▶ _RECORDS FOR THE TASK_:
= = = =
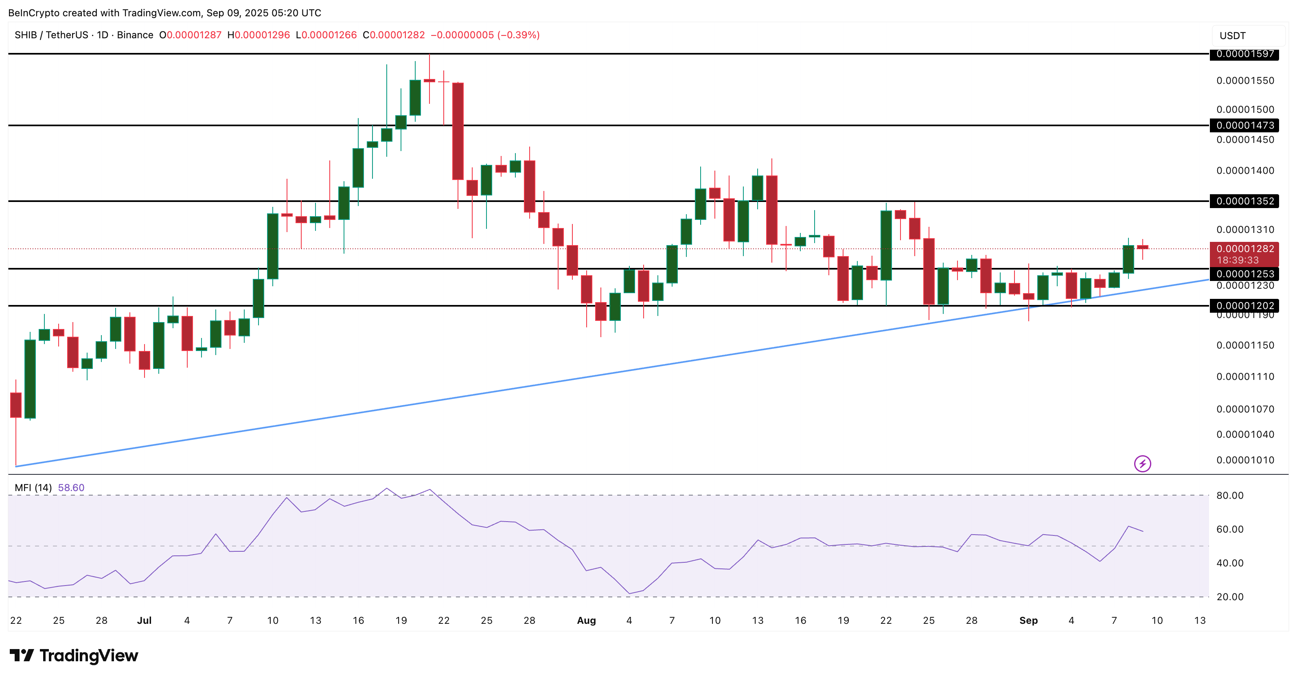
Task: Select the 0.00001473 resistance level label
Action: (x=1244, y=125)
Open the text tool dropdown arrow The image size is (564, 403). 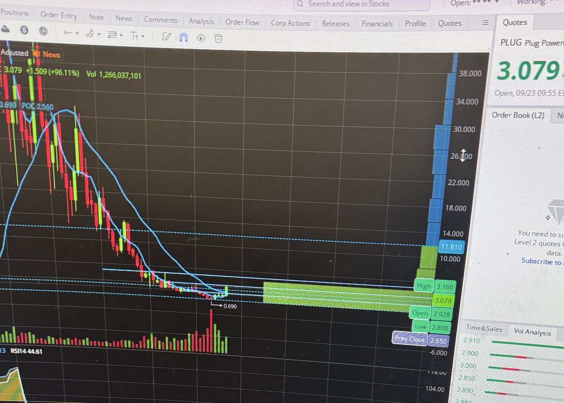point(143,37)
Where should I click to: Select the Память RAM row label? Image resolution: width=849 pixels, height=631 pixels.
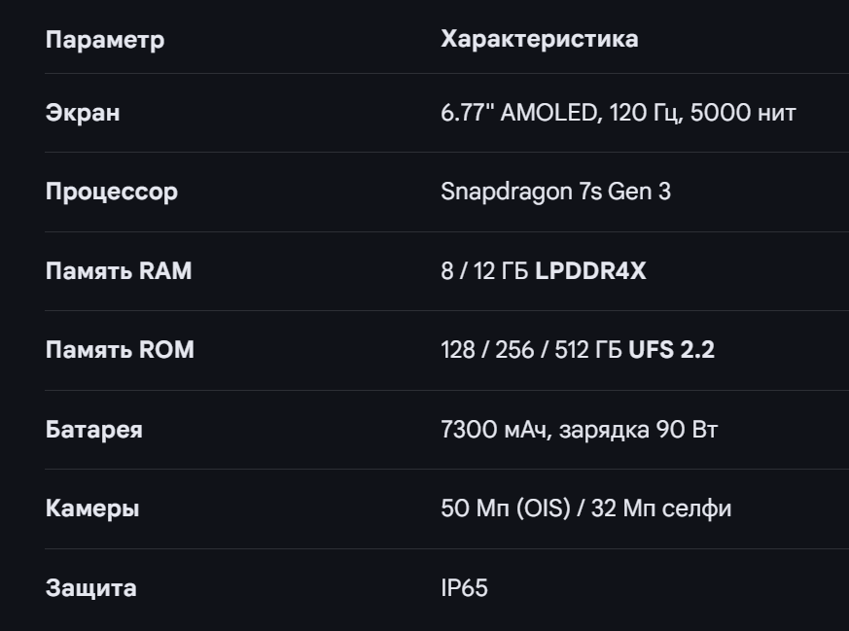point(119,271)

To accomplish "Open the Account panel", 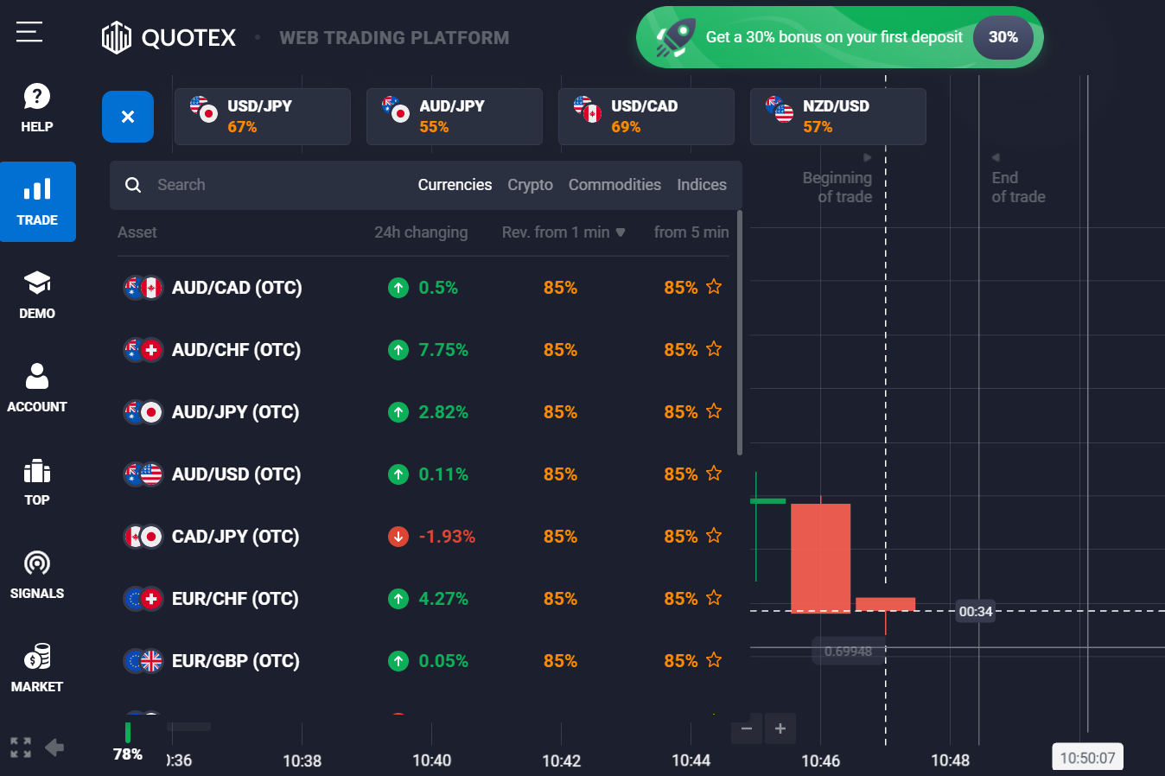I will [x=36, y=386].
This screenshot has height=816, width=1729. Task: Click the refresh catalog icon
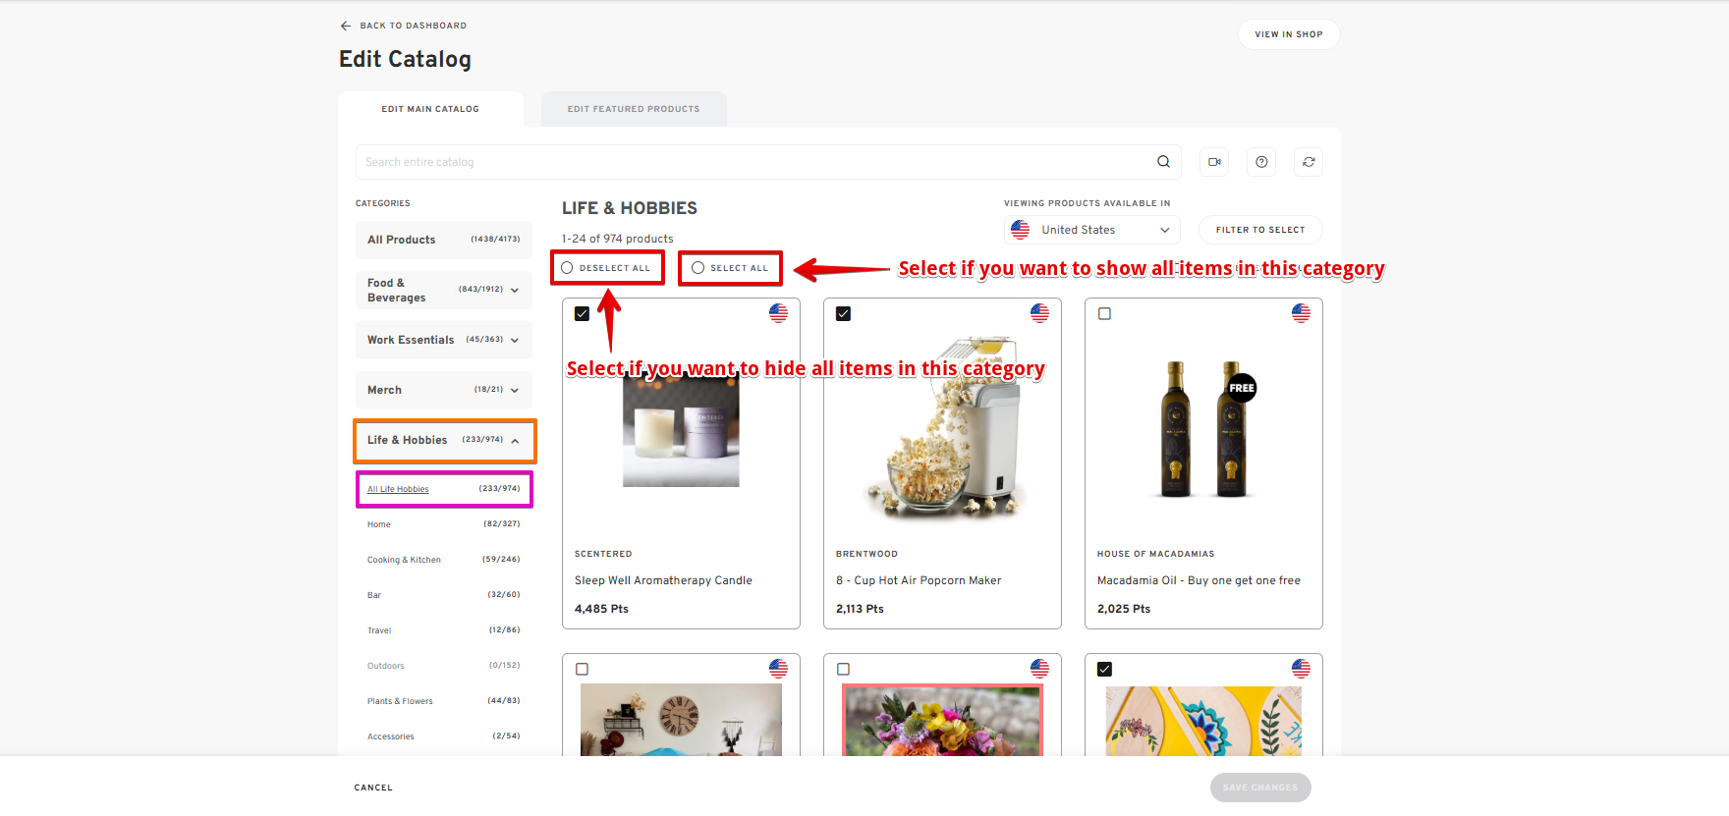click(x=1309, y=162)
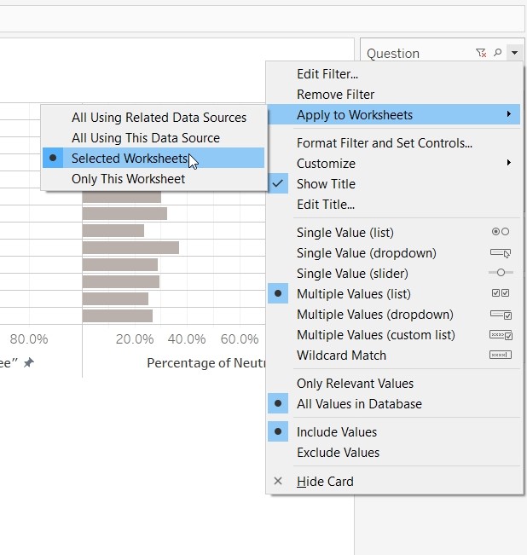Image resolution: width=527 pixels, height=555 pixels.
Task: Open the Question filter card dropdown arrow
Action: [514, 53]
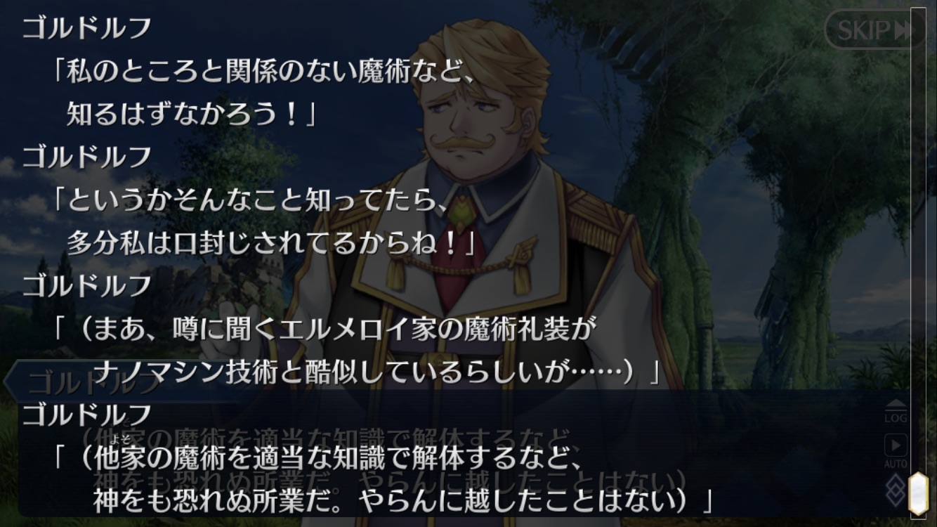Click the triangle above the LOG label
Image resolution: width=937 pixels, height=527 pixels.
point(896,404)
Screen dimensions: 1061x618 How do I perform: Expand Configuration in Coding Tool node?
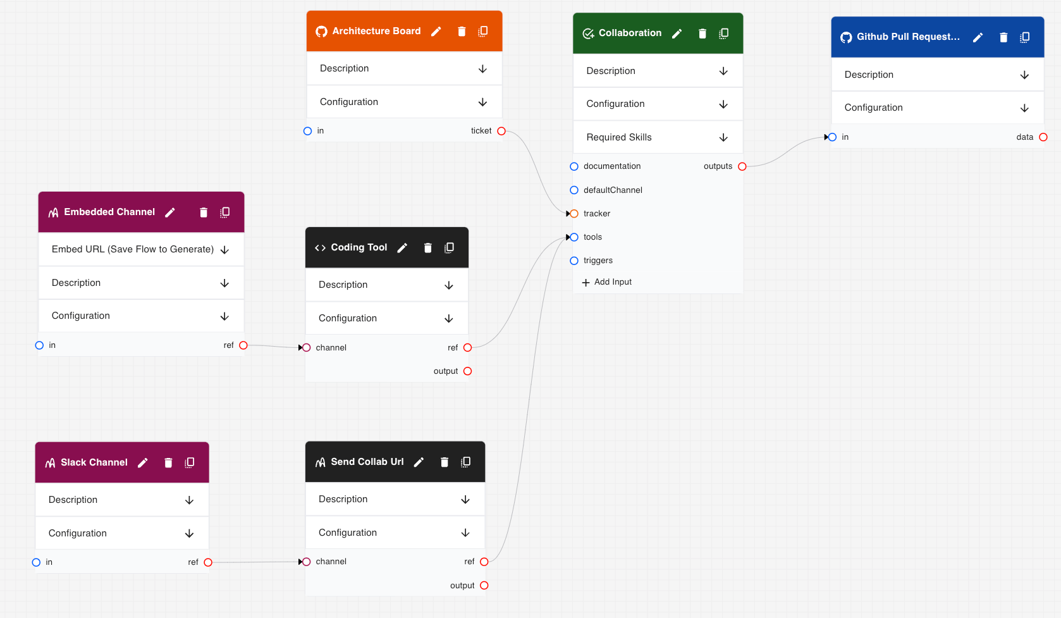(448, 318)
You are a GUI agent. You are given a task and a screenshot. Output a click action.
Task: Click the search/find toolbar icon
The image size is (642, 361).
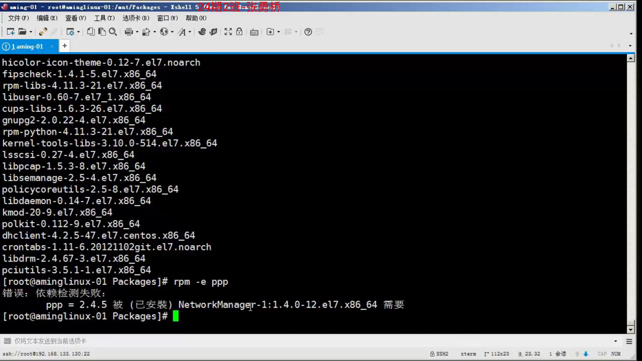113,32
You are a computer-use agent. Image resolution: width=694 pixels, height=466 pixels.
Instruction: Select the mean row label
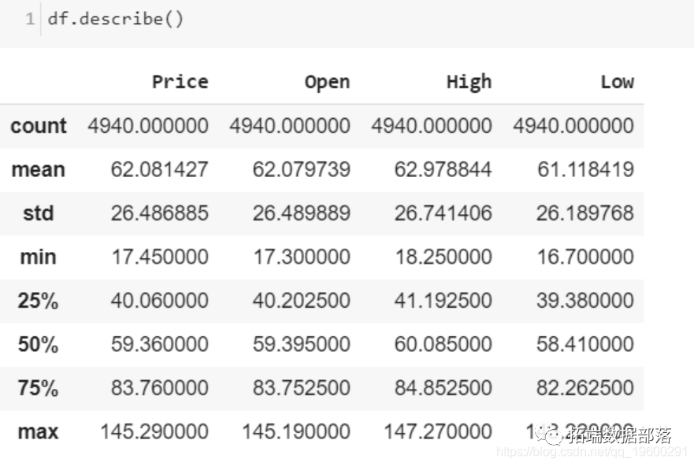point(39,169)
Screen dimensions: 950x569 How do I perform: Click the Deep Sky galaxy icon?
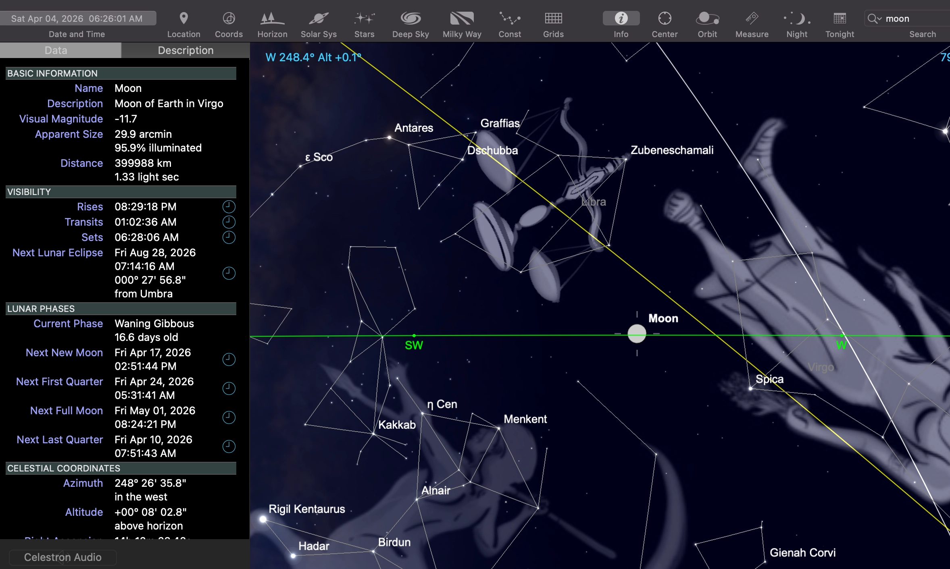point(410,19)
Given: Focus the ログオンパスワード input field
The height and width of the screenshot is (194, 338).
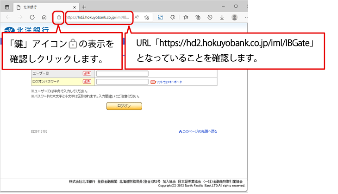Looking at the screenshot, I should click(x=122, y=82).
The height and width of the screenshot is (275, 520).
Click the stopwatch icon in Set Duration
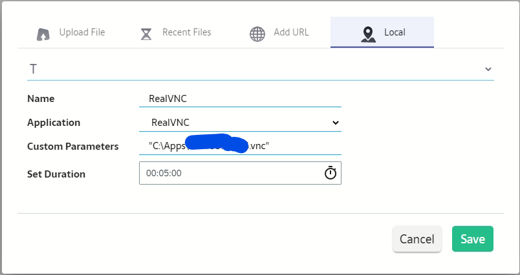pyautogui.click(x=330, y=173)
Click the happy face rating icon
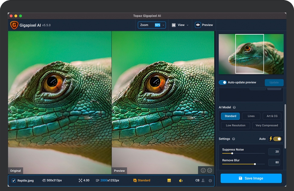Viewport: 294px width, 191px height. tap(203, 171)
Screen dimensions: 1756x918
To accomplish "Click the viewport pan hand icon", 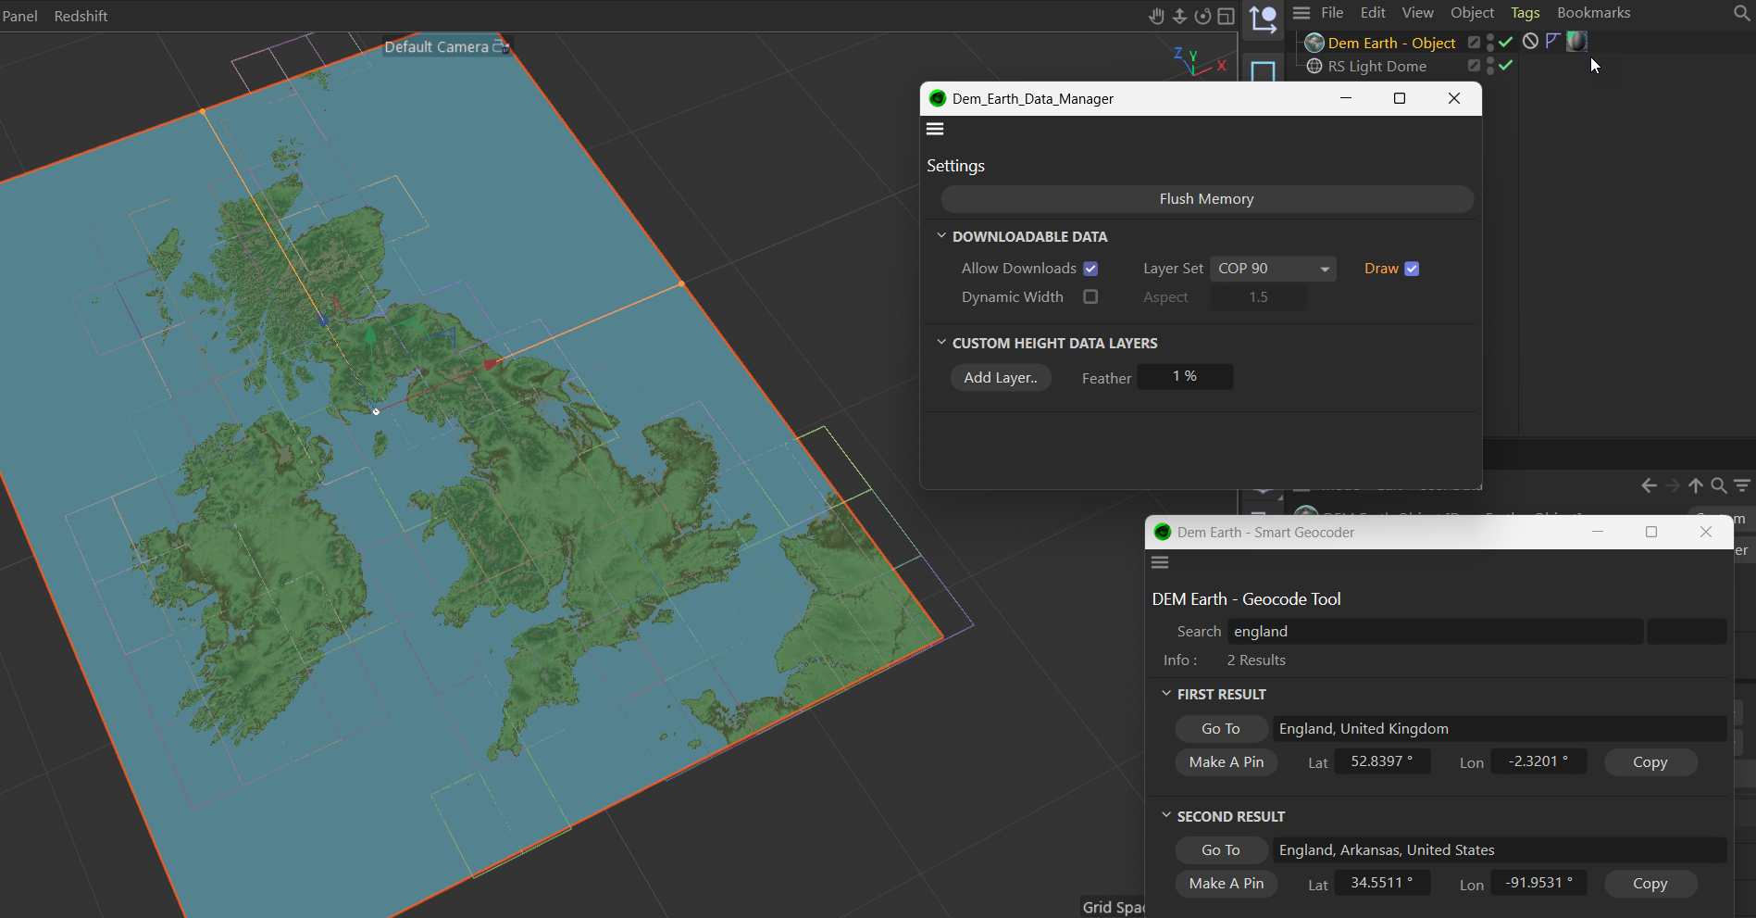I will coord(1156,16).
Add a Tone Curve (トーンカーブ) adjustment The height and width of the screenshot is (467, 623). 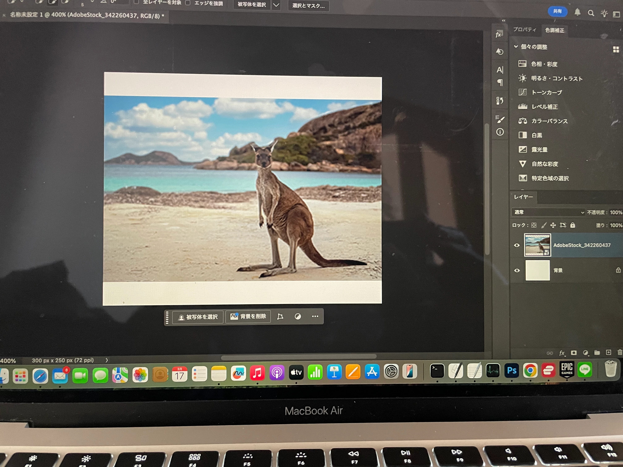(x=546, y=92)
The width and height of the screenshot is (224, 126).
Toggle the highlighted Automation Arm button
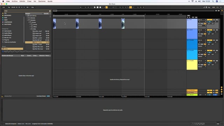coord(106,7)
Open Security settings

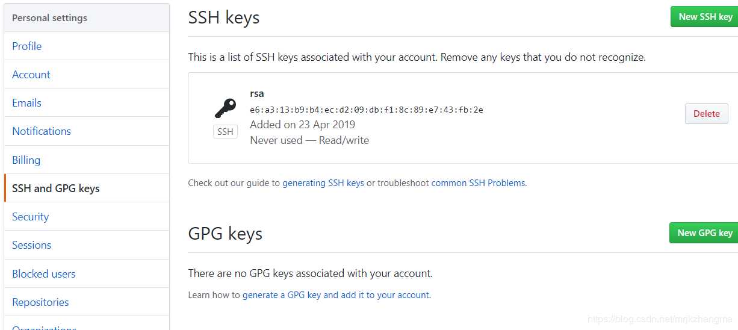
= = = =
▶ _SHORT PROBLEM_:
Can you update the lines between the one holding "Given: Focus the ログオンパスワード input field" and the one holding "pyautogui.click(x=330, y=173)", inclusive, so that "stopwatch" becomes "timer" and nothing else changes? Give only those lines, without the pictures.

▶ _RIGHT ANSWER_:
Given: Focus the ログオンパスワード input field
The height and width of the screenshot is (194, 338).
Looking at the screenshot, I should click(x=122, y=82).
The height and width of the screenshot is (275, 520).
Click the timer icon in Set Duration
pyautogui.click(x=330, y=173)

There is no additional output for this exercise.